- _GIVEN TEXT_:
______

It seems that the RIAA, MPAA, and similar organisations have been successful in lobbying the US administration into supporting their cause. This means that the US government will continue to (financially) support an industry that is simply outdated, and has failed to adapt to the changing market – which seems remarkably anti-capitalistic and anti-free market, even for a Democratic president.

Full Article

[Via http://noriots.com]

Monday, March 15, 2010

Affirmative Action part 2 of 7693

There is nothing that winds me up more than affirmative action. In Australia it’s a problem, but nowhere near the level that it is in America where they have affirmative action doctors. God help me if I ever get sick there. However, we have a situation at the Melbourne Fire Brigade (MFB) that desperately needs to be nipped in the bud:

The MFB recently applied for an exemption from the Equal Opportunity Act to give preference in pre-training to indigenous people and ethnic minorities, while the gender plan was trying to boost the number of women firefighters.

Thankfully, the backlash has been significant. And guess what, the main opponents for this moronic plan are the same people that these arseholes are claiming to help.

The Lefty Age reports that:

NEARLY half the women firefighters at the Metropolitan Fire Brigade have publicly rejected claims of a ”closed culture” and say setting diversity targets is ”patronising and forever taints applicants”.

Can we hear that again? Can I underline it, bold it, highlight it, etc. etc. without appearing to labour the point?

”patronising and forever taints applicants”

______

- _ENTRIES PROVIDED_:
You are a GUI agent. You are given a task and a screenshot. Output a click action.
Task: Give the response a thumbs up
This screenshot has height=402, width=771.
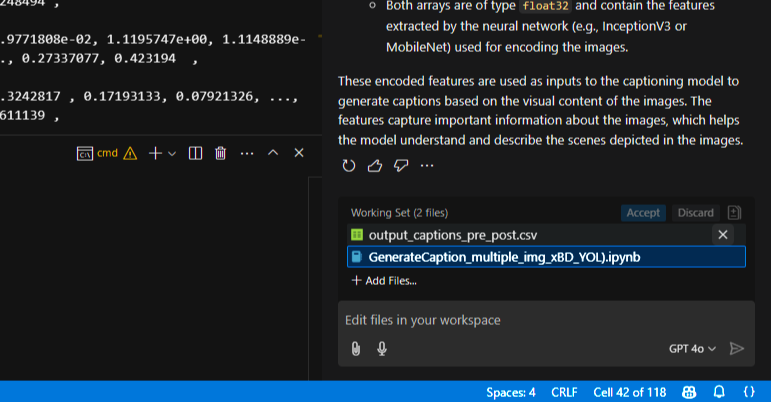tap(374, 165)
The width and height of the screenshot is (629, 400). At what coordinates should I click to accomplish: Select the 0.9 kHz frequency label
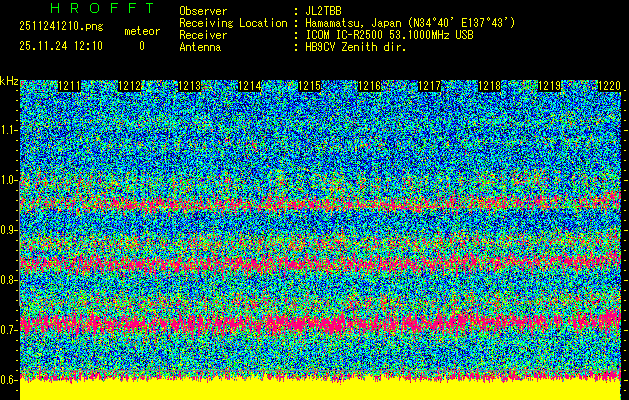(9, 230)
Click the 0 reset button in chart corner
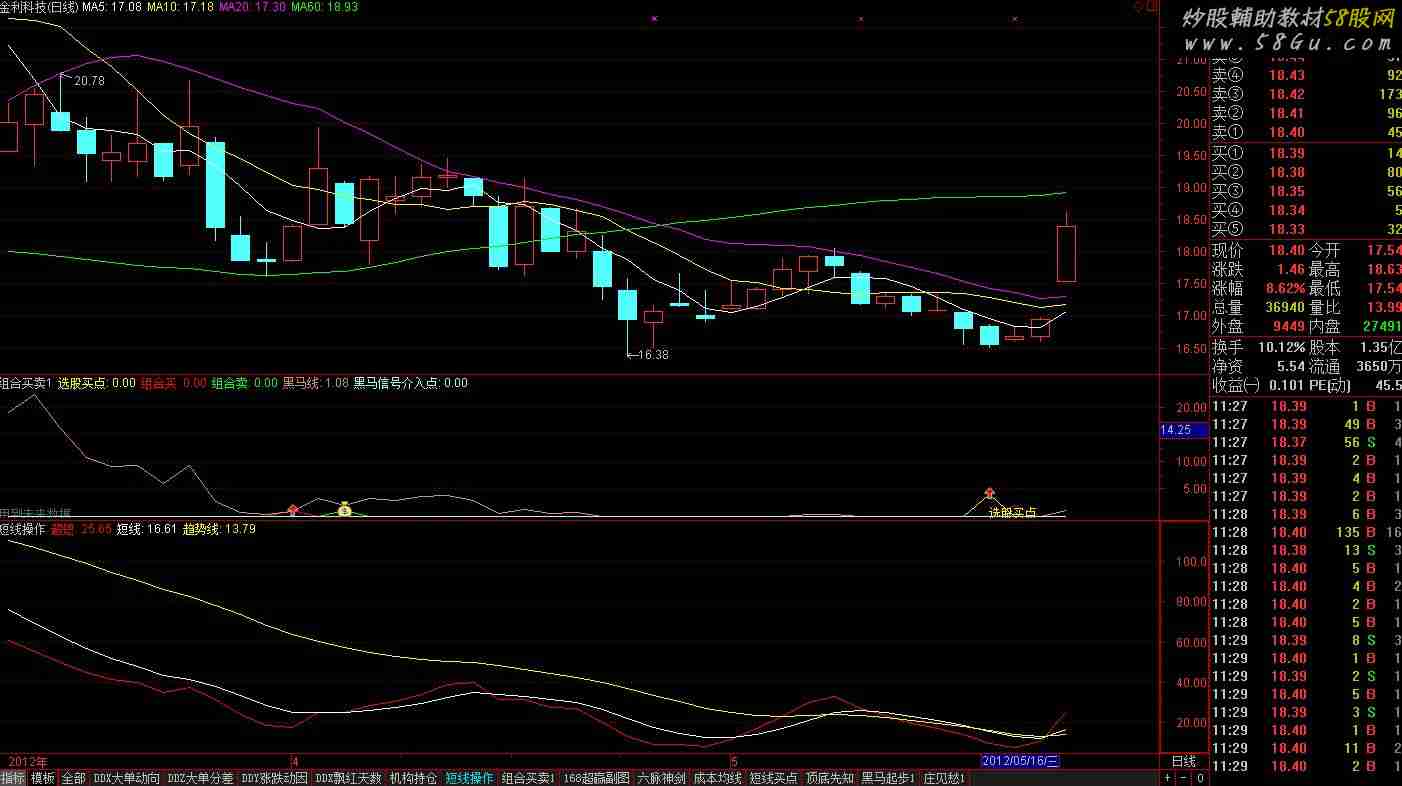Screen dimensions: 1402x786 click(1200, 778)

______

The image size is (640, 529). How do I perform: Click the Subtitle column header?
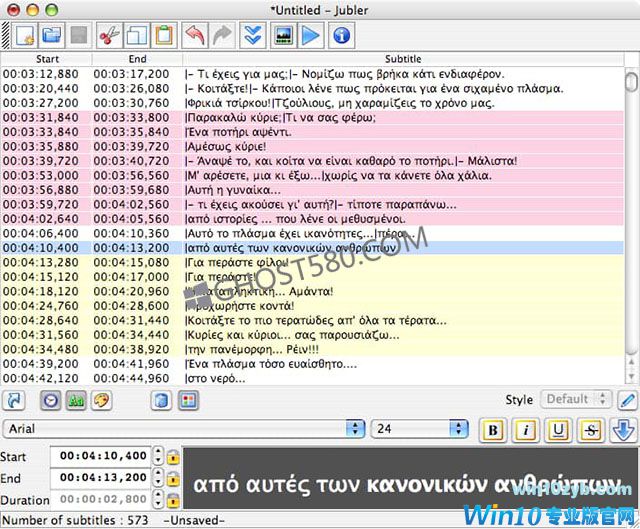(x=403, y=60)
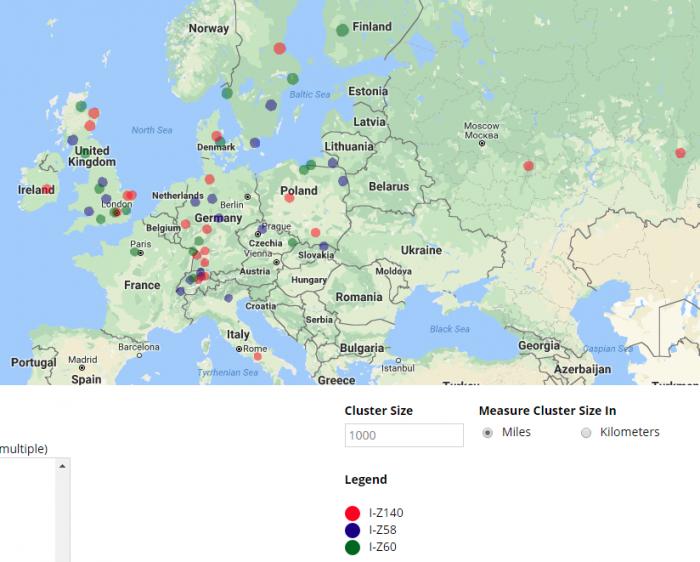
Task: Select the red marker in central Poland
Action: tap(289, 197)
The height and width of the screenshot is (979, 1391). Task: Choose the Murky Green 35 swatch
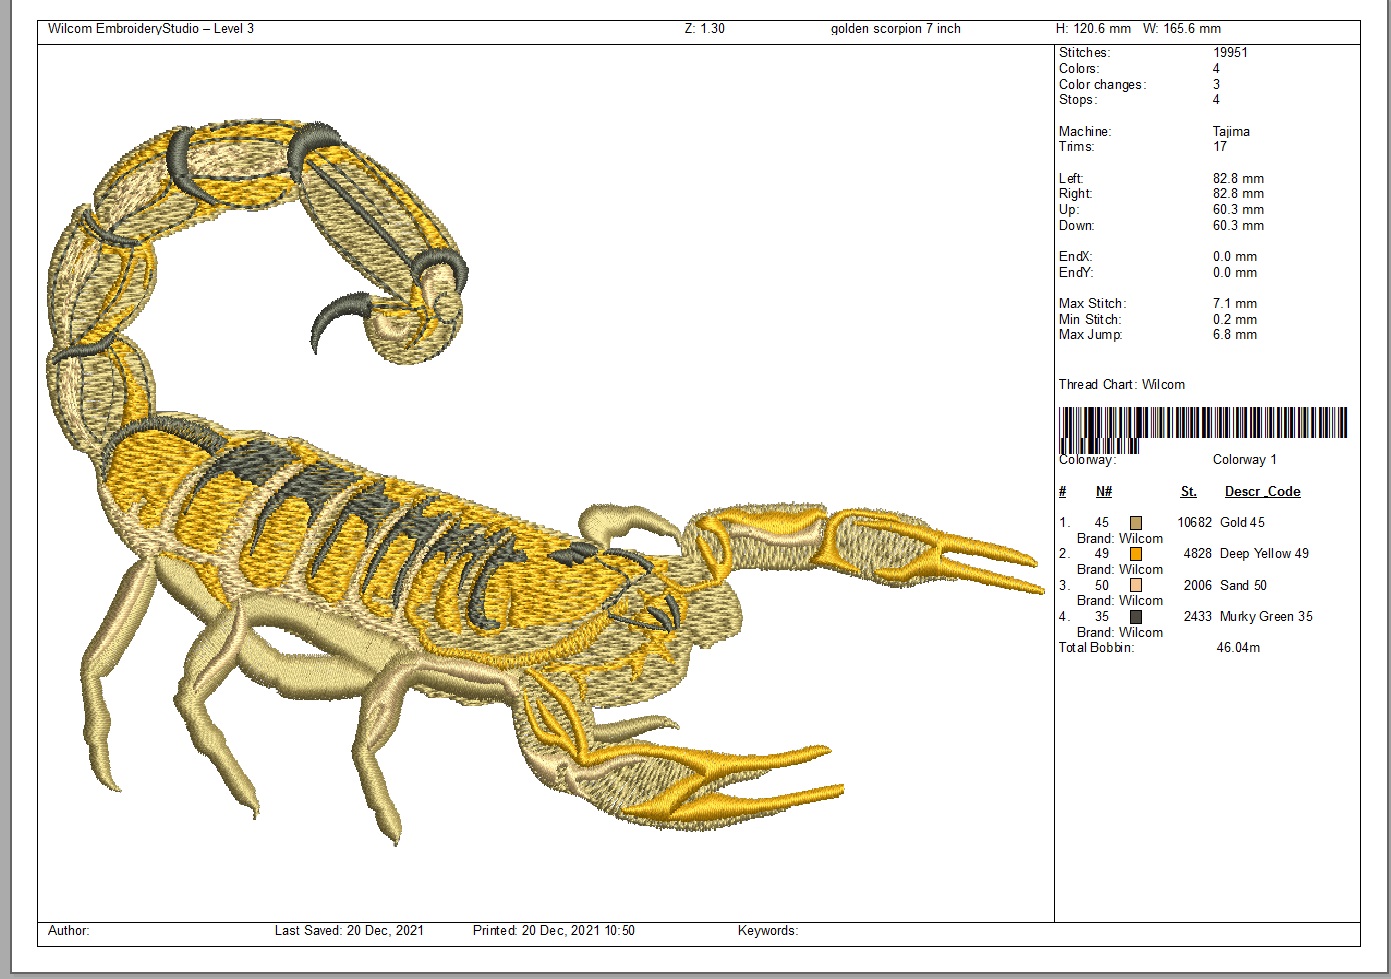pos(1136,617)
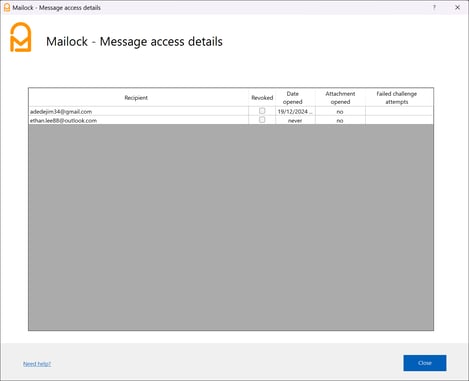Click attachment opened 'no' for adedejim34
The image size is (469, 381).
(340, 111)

______

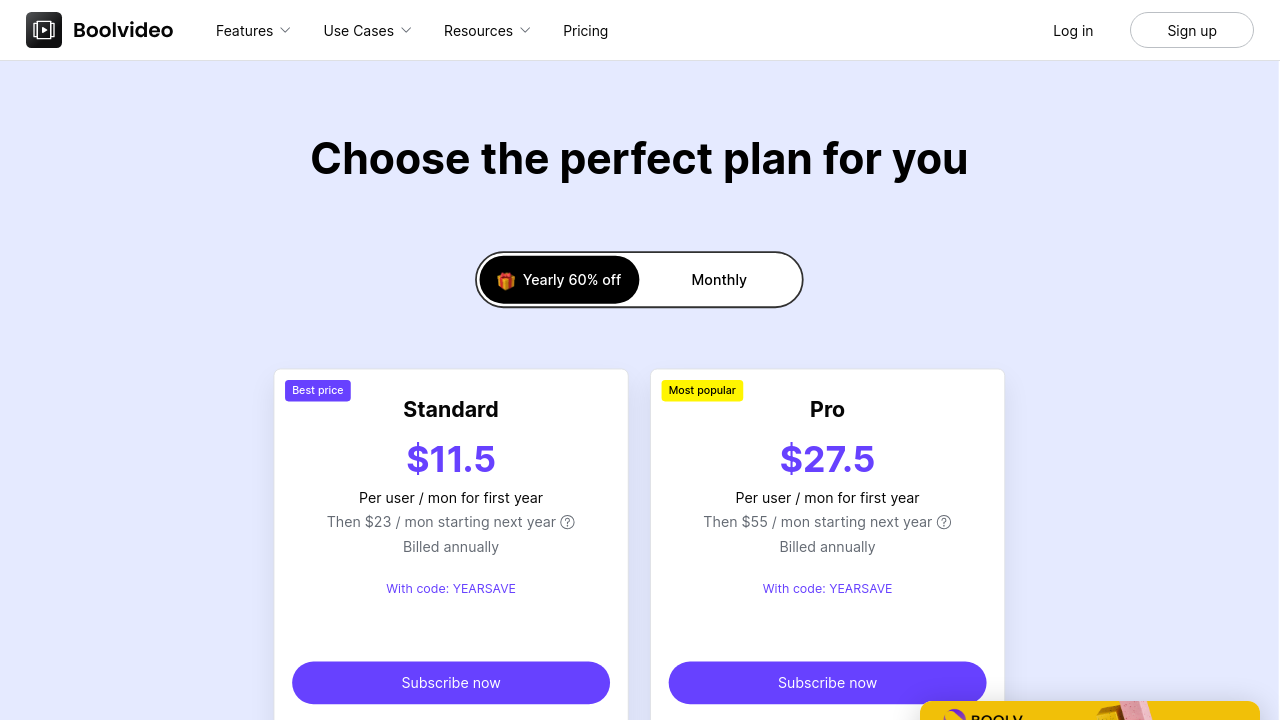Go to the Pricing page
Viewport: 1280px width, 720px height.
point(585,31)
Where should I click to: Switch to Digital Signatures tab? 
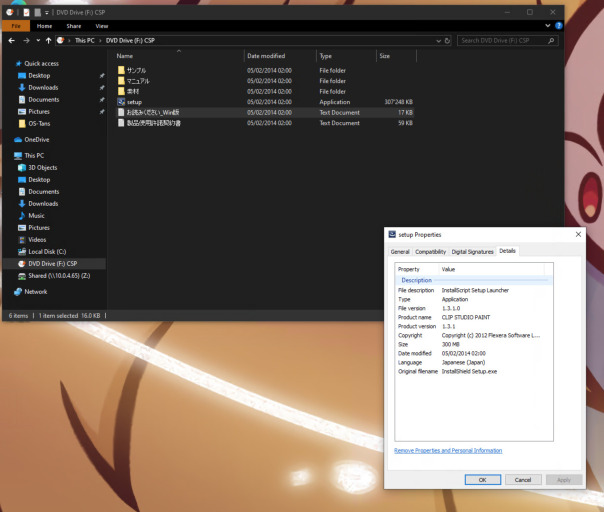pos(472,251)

______

- _WORK TO COMPLETE_:
a. List the groups of people that the given text says the MFB's plans aimed to favor or increase.
b. Answer from the given text:
(i) What date appears above the post on affirmative action?
(ii) From which law did the MFB apply for an exemption?
(iii) What share of the women firefighters publicly rejected claims of a "closed culture"?

- _RESPONSES TO THE TASKS_:
a.
indigenous people
ethnic minorities
women firefighters

b.
(i) Monday, March 15, 2010
(ii) The Equal Opportunity Act
(iii) Nearly half